I have a hard time believing the post 1982 regression line. I believe that the similar trend lines through the 20s and 60s do make a strong point. It is equally difficult, however, for me to believe that everything has been the same for 139 years. After all you are using an arbitrary start point (yes, I know it's the earliest, but still arbitrary); for instance, fix your initial measure at the bottom in 1920 and, I suspect, you will have a different trendline to compare with.

First, a quick note on the regression trend lines in my charts. Since I use a logarithmic y axis for the market price, the Excel-drawn regressions are of the exponential variety. The lines essentially bisect the monthly values using the least-squares method so that the total distance of the data points above the line equals the total distance below. The regression, then, is sort of a hypothetical equilibrium, but it by no means implies that everything has been the same for the past 139 years. On the contrary, the market rarely hovers around the long-term trend. My main point in the earlier commentary was to suggest that the 1982 bull market was not the start of a new economic order but a reversible trend similar to historic market cycles.

The two thumbnail charts (click for larger versions) have regressions drawn through the secular bull and bear markets in the S&P Composite over the past 139 years. For the mathematically inclined, I've included the regression equations and R-squared. To calculate the annualized slope of the regression trend, I've multiplied the coefficient highlighted in color (red or blue) by 12 (monthly data) and formatted as a percent.

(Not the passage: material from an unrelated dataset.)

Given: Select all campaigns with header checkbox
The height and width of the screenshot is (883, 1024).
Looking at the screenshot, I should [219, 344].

The table below combines the data from the charts. I've also added a more conventional measure of performance, annualized returns, with and without dividends reinvested for each of the secular periods. For these numbers I used the fabulous tool on the Political Calculations website (click the link and scroll down).

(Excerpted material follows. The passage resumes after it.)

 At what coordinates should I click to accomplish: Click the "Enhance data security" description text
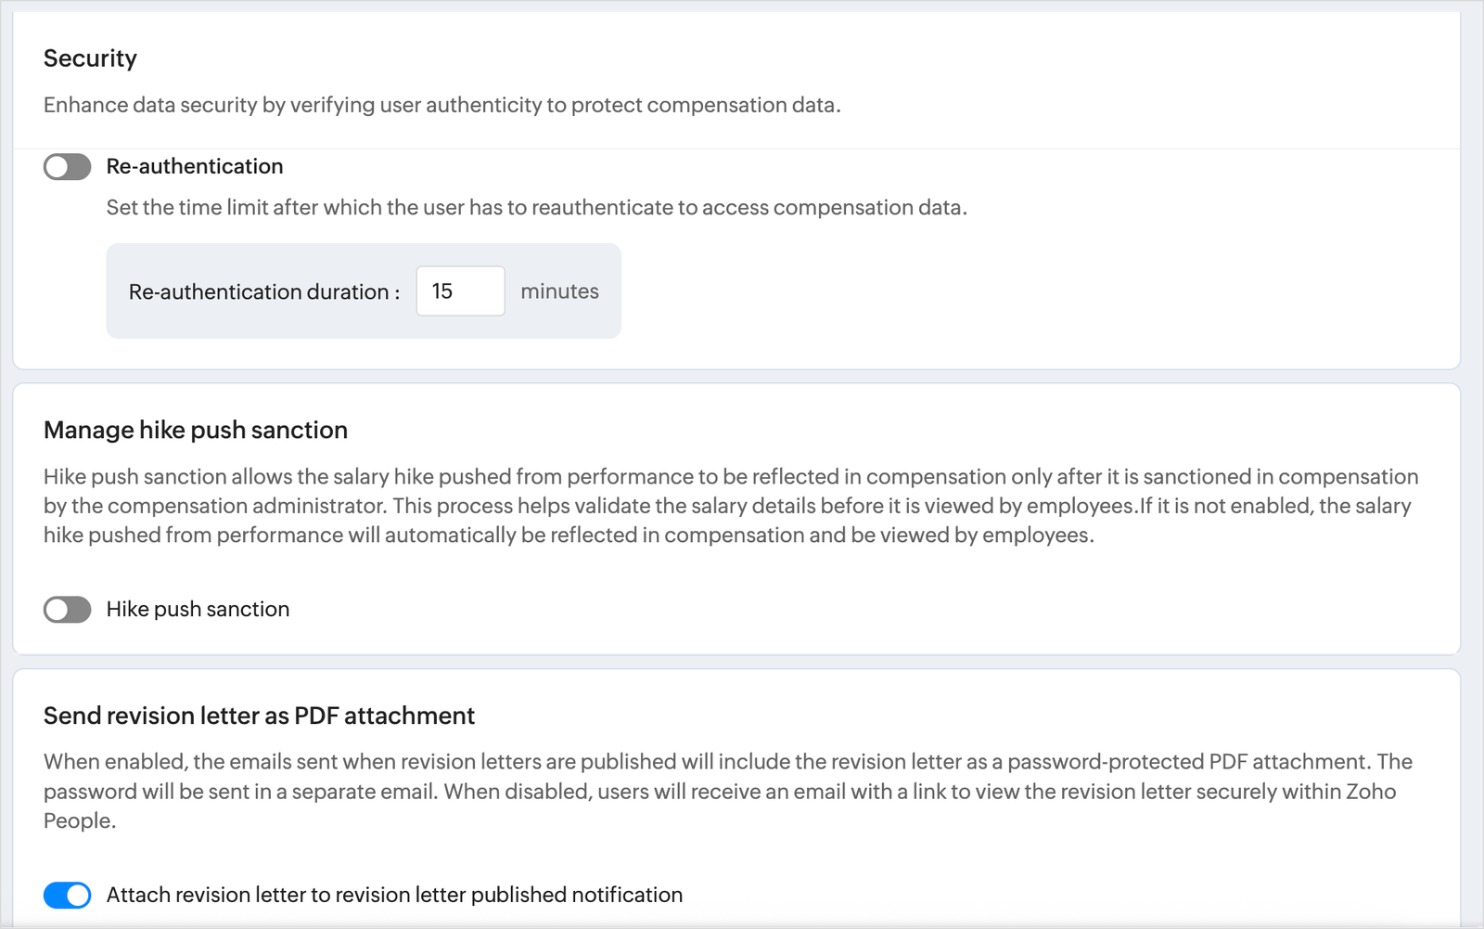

For each trend, the closer R-squared is to 1.0, the better the fit. For example the bull regressions for the Roaring Twenties, the 1949 "baby boom" bull and the 1882 "adult boomer" bull are close fits to the regression. In contrast, the bear market regressions are relatively poor fits, which is not surprising in light of the much higher volatility during secular declines (see this table). Thus, the extreme volatility of the Great Depression gives us a very low R-squared. Had I plotted the regression through the 32-month crash of 1929, it would probably have been closer to 1.0. The regression since 2000 has an even lower R-squared — not surprising given the back to-back cyclical bears in which the S&P 500 experienced nominal declines of 49.2% and 56.8% in less than nine years. The accompanying table also documents the secular annualized returns, with and without dividends.

As I've pointed out before, even though our data stretches back nearly 140 years, there have been too few of these mega-cycles to make firm conclusions or reliable forecasts. But by drawing a regression through the data and one for each of the major bulls and bears, we get an inkling of the potential magnitude, duration and frequency of these secular trends.